For these exercises, you will perform technical and consistency validation checks, improve data with different tools, and learn how to use OpenRefine.

Read USE CASE I (if you haven’t already).

Your institution is part of the “Global Poales Association (GPA)”. This association has secured funding to publish an up-to-date flora on the group and has requested your herbarium to participate and provide any high quality records you may have on this order of plants. The order is well represented in your collection so you think you could contribute substantially to this effort.

Exercise 3a

Validation checks

In this exercise we will focus on technical errors and perform a basic validation check to identify technical errors. Refer to Validation checks for information on the types of errors.

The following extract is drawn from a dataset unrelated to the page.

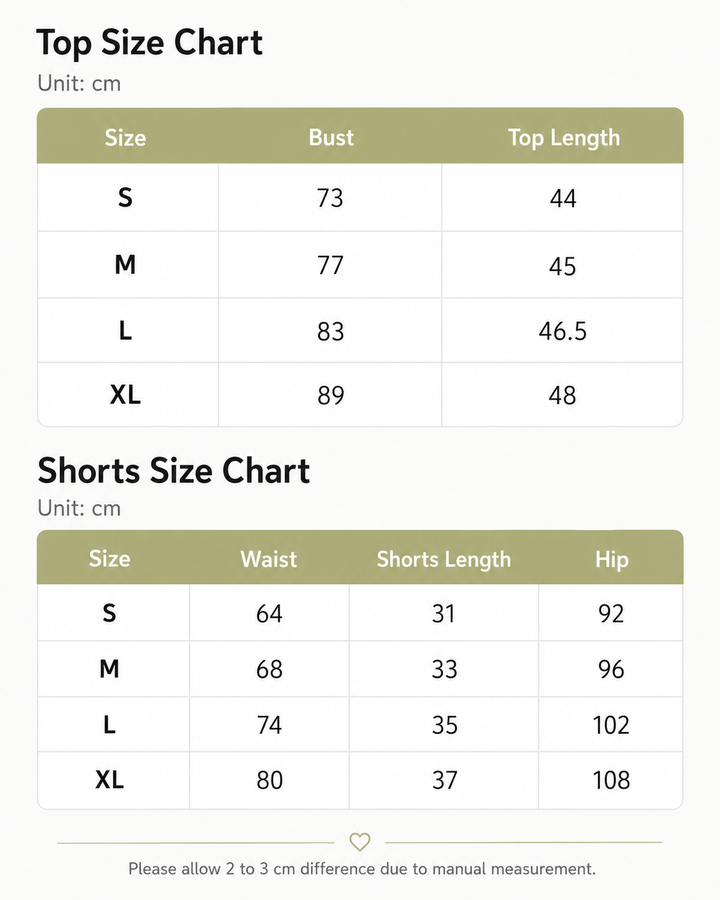Click the Top Length column header
The width and height of the screenshot is (720, 900).
point(564,138)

  1. Download UC1-3ab-data-cleaning.csv. (207.5 KB)

  2. Import the CSV file in Excel using the Excel wizard. See Excel-tips-EN.pdf (PDF, 7 MB) for import instructions for your operating system (Windows, Mac, Linux).

  3. Find and correct the errors manually.

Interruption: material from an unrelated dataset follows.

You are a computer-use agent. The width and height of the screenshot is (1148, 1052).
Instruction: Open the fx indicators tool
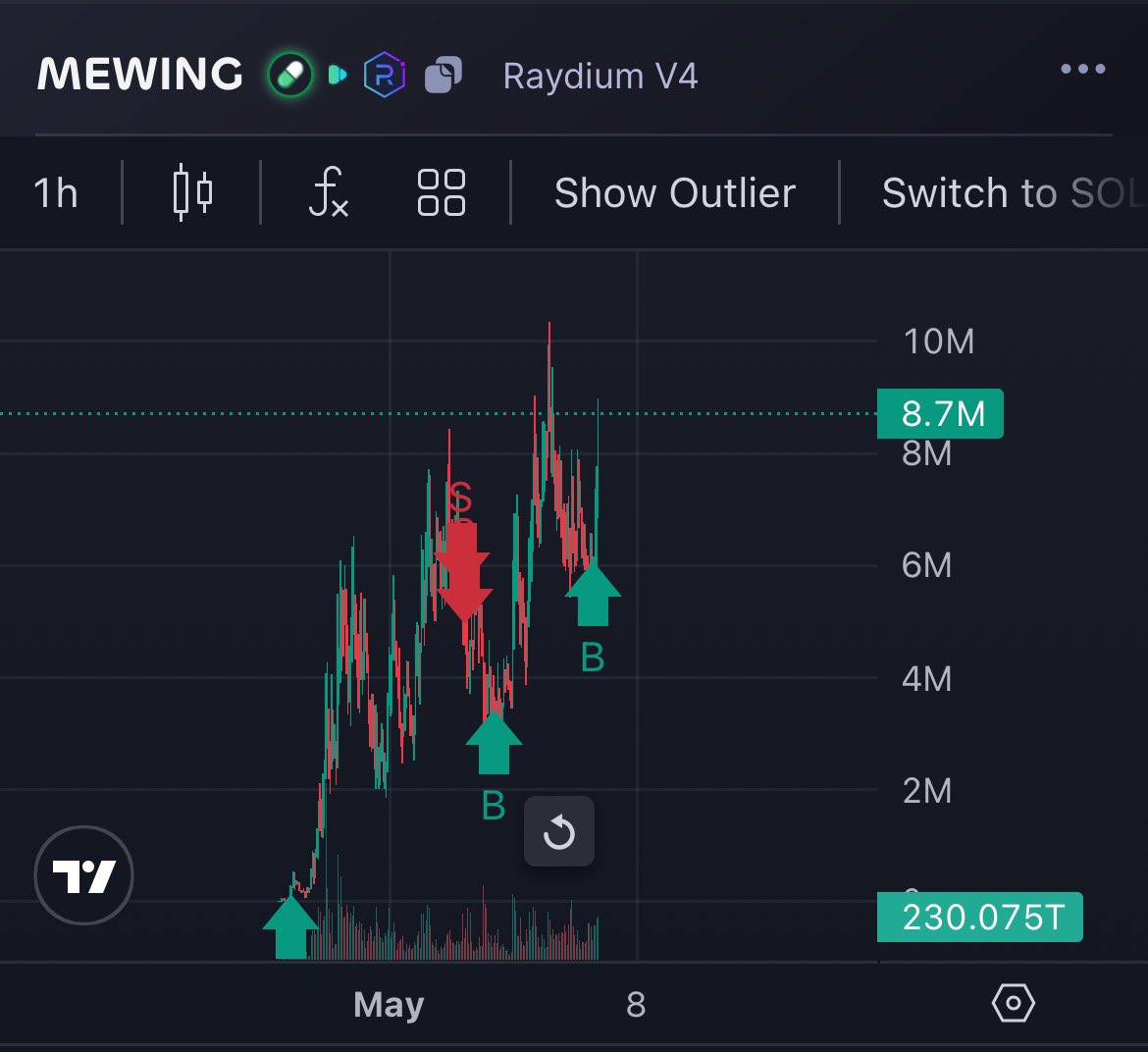point(327,192)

  4. Use the previously downloaded exercise sheet to provide your answers.

Exercise 3b

Other data management tools

The GPA association has given you a checklist of data quality elements to verify:

  • All plant names (full name) are correctly spelled

  • All plant names belong to the order

  • All records have coordinates

  • All coordinates are inside the country stated and converted to decimal format

  • All dates are in the proper column and in the format YYYY-MM-DD

The three categories of errors are:

  • Nomenclatural errors

  • Format errors

  • Geographic errors / outliers

    1. Refer to Helpful tools in order to complete the exercise. You are not limited to these tools, you may use any tools you like.

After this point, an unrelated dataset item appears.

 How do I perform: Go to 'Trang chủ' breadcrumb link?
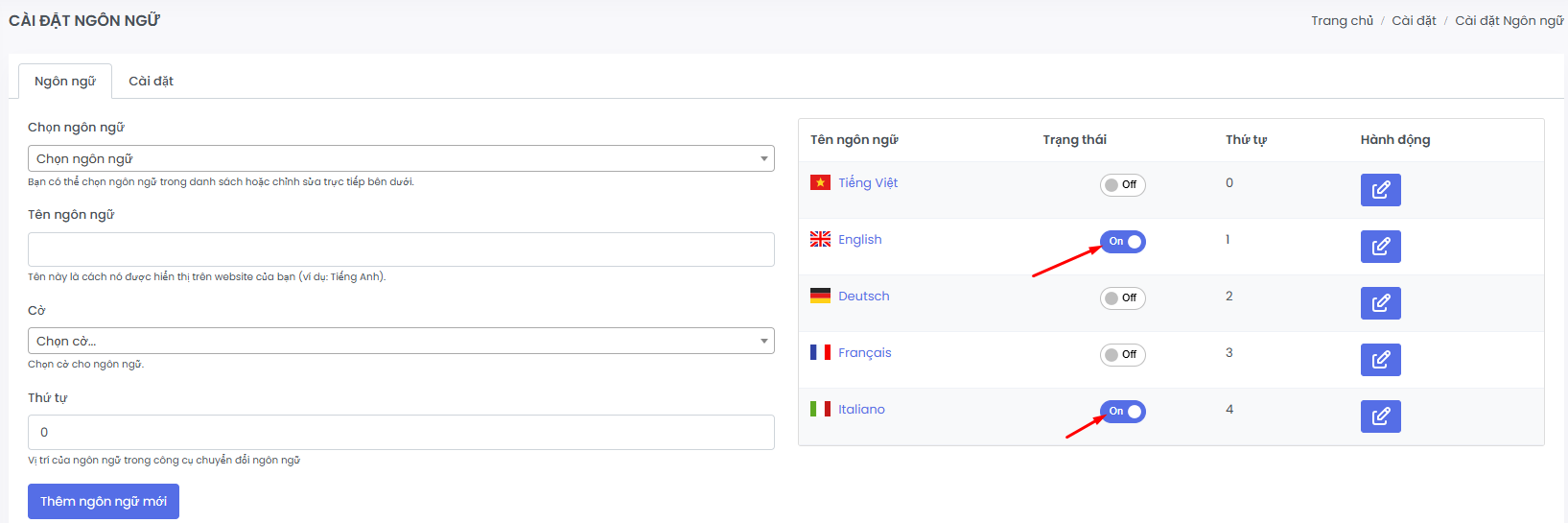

    2. Use the same file from the previous exercise.

    3. Make the correction ONLY for the Eriocaulaceae family (so you may want to filter the data)

    4. Correct the errors found in the dataset used in exercise 3a (previous exercise), using the tools of your choice, and document the changes you perform in the exercise sheet.

    5. Correct the entire file if you have time.

    6. Use the previously downloaded exercise sheet to provide your answers.

Exercise 3c

In this video (03:27), you will learn about OpenRefine. You can use OpenRefine to standardize and improve the quality of your data. If you are unable to watch the embedded video, you can download it locally. (MP4 - 3.8 MB)

OpenRefine

In this exercise we use OpenRefine to improve the quality of a dataset by using the default features, existing web services and regular expressions.

  1. Download UC1-3c-open-refine.csv. (207.5 KB)

  2. Download and complete the exercises in OpenRefine-Exercise3c-EN.pdf. (PDF, 1.1 MB) Also available in French and Spanish.

  3. Use the previously downloaded exercise sheet to provide your answers.